Friday, February 01, 2013

Photo #1 Gravestone at Dalbeattie

Side By Side by midgefrazel
Side By Side, a photo by midgefrazel on Flickr.
Photo #1
Stories of Stone

It is said that there are "stories in the stones" and this photograph of a family gravestone in Scotland has been telling me stories for the forty years I have owned it. Not everyone who is listed on this gravestone is buried under it. Scots record their family histories on the stones and as you can see, those stories will soon be lost because the stones will be unreadable. This is why I am a gravestone photographer.

I was entranced by this photograph and inspired to learn more about my paternal family that lived in an area of Scotland known for its quarries of granite. Since most of my Scots family in America worked with granite in some way, I knew that their story must have granite beginnings. My paternal great grandfather, whose first wife JANE HANNAH is the reason for this stone, was a monumental mason. He didn't spend all of his time carving the stone for he had eleven children. His first wife was my ancestor and she bore him seven children and his second wife HELEN TAIT bore him the rest. As step-mother to my grandfather, Helen and her family were important because those children gave me information about my family and Helen's brother took my grandfather, Thomas, in  when he left home at seventeen to travel to Edinburgh and eventually to come to America in 1904.

John's father, THOMAS BROADFOOT and his wife MARGARET HARCOMB are pivotal to my Scottish story because it is their names that became my father's name, which was THOMAS HARCOMB BROADFOOT. Thomas and Margaret were the furthest back ancestors known to my family when I began my research. They, too, are buried in Dalbeattie Cemetery in Dalbeattie, Kirkcudbrightshire, Scotland.

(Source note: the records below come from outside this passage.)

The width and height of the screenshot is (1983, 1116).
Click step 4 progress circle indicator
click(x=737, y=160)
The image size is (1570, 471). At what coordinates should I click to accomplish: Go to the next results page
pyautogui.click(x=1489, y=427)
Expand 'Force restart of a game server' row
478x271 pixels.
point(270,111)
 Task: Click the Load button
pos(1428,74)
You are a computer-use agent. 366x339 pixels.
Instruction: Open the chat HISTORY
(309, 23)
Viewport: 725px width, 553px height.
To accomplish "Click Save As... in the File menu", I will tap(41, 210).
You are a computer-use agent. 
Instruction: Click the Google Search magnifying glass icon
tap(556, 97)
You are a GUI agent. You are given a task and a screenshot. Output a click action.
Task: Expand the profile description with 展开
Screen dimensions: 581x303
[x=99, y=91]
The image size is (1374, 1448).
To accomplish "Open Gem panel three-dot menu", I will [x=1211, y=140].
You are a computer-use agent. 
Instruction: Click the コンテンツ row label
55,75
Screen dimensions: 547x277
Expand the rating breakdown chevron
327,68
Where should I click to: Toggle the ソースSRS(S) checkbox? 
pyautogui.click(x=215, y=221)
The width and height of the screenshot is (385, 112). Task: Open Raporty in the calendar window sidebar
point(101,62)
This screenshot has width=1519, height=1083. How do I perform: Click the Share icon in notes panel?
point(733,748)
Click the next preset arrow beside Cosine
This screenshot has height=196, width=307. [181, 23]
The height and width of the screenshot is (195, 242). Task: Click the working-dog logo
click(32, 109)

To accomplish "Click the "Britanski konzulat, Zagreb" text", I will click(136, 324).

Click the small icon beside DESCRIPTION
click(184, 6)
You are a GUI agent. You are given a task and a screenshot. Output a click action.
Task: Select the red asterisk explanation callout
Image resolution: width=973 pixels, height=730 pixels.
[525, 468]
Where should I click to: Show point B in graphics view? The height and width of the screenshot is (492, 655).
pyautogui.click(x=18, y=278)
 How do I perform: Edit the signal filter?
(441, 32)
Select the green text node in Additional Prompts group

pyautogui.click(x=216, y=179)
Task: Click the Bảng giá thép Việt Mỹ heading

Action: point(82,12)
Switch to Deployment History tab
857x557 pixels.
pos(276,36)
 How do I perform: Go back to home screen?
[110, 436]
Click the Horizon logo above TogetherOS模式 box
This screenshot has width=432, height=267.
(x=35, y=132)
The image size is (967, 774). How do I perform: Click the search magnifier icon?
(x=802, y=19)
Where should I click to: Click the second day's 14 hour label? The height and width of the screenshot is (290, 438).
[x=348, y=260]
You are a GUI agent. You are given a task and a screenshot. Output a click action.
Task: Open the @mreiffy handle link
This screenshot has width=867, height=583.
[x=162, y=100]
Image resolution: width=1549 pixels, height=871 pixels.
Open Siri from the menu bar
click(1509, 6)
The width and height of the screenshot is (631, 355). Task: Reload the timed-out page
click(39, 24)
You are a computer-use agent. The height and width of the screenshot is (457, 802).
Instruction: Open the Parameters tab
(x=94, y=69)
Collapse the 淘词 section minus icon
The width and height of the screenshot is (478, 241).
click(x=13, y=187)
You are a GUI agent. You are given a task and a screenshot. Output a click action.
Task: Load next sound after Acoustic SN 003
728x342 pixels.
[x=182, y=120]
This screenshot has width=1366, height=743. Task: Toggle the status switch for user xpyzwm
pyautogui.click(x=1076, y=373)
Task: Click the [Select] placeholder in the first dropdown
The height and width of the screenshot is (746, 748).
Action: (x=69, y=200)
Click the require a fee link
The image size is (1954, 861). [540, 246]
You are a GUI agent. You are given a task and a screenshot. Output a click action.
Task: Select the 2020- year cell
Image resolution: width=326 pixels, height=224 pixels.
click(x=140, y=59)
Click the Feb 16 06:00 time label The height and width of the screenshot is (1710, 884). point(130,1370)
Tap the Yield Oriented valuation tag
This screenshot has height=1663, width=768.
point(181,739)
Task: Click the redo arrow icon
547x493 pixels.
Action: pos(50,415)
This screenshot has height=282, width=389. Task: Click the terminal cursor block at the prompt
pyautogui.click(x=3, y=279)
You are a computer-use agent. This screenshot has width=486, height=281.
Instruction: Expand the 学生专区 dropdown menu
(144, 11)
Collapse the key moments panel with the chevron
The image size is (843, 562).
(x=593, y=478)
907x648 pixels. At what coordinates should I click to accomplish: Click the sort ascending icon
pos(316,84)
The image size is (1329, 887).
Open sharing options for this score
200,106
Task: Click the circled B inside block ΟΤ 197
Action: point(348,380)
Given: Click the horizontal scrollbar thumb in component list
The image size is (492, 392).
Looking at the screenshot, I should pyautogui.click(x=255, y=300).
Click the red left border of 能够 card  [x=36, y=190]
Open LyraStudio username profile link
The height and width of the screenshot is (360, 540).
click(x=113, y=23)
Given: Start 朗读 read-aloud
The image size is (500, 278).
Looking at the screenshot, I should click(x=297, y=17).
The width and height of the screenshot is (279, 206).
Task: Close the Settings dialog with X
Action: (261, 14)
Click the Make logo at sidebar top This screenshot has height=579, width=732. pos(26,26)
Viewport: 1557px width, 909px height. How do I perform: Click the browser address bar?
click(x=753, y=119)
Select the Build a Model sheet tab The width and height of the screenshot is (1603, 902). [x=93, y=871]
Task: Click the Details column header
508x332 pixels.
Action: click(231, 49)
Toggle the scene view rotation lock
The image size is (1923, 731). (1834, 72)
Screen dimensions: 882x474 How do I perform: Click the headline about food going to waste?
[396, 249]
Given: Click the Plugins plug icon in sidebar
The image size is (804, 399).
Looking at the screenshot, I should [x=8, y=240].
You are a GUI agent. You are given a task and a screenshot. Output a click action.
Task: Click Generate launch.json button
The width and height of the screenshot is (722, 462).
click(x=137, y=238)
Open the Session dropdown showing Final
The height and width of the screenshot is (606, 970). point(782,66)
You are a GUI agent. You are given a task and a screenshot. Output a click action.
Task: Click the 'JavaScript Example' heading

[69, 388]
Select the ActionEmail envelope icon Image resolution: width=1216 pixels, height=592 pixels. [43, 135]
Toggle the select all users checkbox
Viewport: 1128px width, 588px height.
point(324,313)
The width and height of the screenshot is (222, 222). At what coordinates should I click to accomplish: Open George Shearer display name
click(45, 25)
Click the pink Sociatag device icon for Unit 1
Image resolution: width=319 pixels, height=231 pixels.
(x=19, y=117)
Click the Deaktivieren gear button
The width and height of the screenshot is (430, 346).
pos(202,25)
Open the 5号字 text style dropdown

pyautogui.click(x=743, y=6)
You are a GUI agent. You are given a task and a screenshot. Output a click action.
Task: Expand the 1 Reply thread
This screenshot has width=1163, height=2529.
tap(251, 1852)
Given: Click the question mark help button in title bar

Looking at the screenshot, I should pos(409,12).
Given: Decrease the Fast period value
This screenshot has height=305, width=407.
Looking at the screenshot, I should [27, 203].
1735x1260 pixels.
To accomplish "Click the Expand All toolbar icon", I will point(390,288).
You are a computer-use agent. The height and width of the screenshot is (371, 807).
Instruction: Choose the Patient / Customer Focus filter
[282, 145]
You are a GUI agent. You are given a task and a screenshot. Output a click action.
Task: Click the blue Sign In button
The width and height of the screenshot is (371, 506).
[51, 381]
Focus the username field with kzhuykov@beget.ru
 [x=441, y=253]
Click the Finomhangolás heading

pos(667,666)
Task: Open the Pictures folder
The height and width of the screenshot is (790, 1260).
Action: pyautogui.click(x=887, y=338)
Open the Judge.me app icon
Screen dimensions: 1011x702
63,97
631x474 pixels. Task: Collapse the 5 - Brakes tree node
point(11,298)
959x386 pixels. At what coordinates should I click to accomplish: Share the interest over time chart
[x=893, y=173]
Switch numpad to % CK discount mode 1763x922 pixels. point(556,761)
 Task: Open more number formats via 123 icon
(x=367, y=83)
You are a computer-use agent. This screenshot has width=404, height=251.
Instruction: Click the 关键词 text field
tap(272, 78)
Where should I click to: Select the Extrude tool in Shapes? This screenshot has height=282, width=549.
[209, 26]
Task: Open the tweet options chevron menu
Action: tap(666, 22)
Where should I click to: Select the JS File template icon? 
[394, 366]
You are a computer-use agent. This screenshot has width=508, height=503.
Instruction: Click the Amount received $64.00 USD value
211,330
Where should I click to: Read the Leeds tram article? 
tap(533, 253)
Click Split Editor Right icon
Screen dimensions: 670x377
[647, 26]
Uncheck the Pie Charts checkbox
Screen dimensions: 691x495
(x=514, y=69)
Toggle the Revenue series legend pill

Last year, a family member told me that they had a more recent photograph of the stone. I was delighted to see it, not just because of the additional names and dates on the stone but to finally be able to approximately date the original photograph to after 5 Nov 1928 before 22 Dec 1929 or 23 July 1943.
  
Word count: 347

1 comment:

Anonymous said...

Hi Midge. Excellent writing and interesting family history start. You have inspired me to start this project myself. I wrote about my great grandfather and managed 320 words. Did not put it online yet.